Dave Ramsey and Suzie Orman. These are two names many young families hear over the course of time when dealing with their finances. Both are very well-known financial personalities who have their own shows and books. They also appear across the country numerous times a year to promote their financial strategies to get rid of debt and build wealth. Listen to them on a regular basis and their advice is straightforward without any gimmicks. In fact, many of the things we mention on this blog line up with what these and other public financial advisors say.
Still, there are those who are starting young families who tend to ignore the advice of Ramsey, Orman, and, sadly, us. They feel what they’re doing is right and will continue to be right until they go bankrupt, lose their home, lose their family, or all three at once. This refusal to listen to solid ways to stop utilizing credit, pay down debt, and build up a proper emergency fund is a mix of stubbornness, past family history and, in many cases, a general lack of education on proper handling of money.
The third reason mentioned is actually a build-up from decades of comments saying credit was good, no down payment mortgages were fine, and taking out student loans would help people in the end. Of course, all three statements were terribly wrong. Yet, the voices who spoke these overpowered those of Ramsey and Orman on a regular basis. It’s only been recently, since the tragedy of the Great Recession, that folks have shaken the dust out of their heads and began to understand the consequences of their lifestyle. When in need of a loan, one can always leverage the equity of their home. It is important to become familiarized with Home Equity Loan Rates.
None of these financial advisors, including us, ask you to drink the Kool-Aid of what we say and follow us by rote. There are plenty of people who read this blog or listen to Dave Ramsey’s or a local personality’s radio show and disagree with what they’re saying. However, at some point in time, there tends to be an ingot of detail in what they or a caller speaks about which may help in the end. Perhaps it even starts you on the path toward a healthier financial lifestyle.

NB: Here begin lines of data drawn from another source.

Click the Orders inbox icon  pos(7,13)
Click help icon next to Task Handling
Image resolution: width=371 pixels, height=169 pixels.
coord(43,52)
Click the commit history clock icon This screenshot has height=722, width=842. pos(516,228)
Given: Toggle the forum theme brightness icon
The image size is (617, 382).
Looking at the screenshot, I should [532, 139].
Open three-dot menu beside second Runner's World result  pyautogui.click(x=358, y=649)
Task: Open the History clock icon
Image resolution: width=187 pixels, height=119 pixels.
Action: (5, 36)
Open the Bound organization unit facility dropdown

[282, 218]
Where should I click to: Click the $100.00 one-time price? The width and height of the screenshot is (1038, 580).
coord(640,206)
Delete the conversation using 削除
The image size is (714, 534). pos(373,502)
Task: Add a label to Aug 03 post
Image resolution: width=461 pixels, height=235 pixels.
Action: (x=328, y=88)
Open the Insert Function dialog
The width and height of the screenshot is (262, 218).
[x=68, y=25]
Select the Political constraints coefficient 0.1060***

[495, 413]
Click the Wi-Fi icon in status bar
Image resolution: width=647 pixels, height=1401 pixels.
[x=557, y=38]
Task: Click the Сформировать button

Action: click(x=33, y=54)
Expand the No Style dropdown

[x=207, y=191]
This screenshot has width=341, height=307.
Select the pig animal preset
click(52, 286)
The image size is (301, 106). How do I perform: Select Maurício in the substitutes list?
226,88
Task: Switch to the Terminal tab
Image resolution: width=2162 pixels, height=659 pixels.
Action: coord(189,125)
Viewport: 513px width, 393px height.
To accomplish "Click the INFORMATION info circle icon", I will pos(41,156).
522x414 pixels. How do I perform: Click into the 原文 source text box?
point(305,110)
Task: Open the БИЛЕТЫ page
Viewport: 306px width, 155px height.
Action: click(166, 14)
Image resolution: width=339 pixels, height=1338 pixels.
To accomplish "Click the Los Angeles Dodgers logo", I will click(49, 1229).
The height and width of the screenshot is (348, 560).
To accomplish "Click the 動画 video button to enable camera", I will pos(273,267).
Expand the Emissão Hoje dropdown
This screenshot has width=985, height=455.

In the end, with a young family, it doesn’t come down to just you. You’re now part of a team which is intricately tied together in both good and bad times. You may think Ramsey, Orman, or we say stuff which feels bogus to the way you live. However, instead of letting your pre-conceived notions of how finances are run cloud your decision-making process, listen with an open mind and think of your young family. There may be some good points which can make the next generations of savers and spenders wiser and wealthier.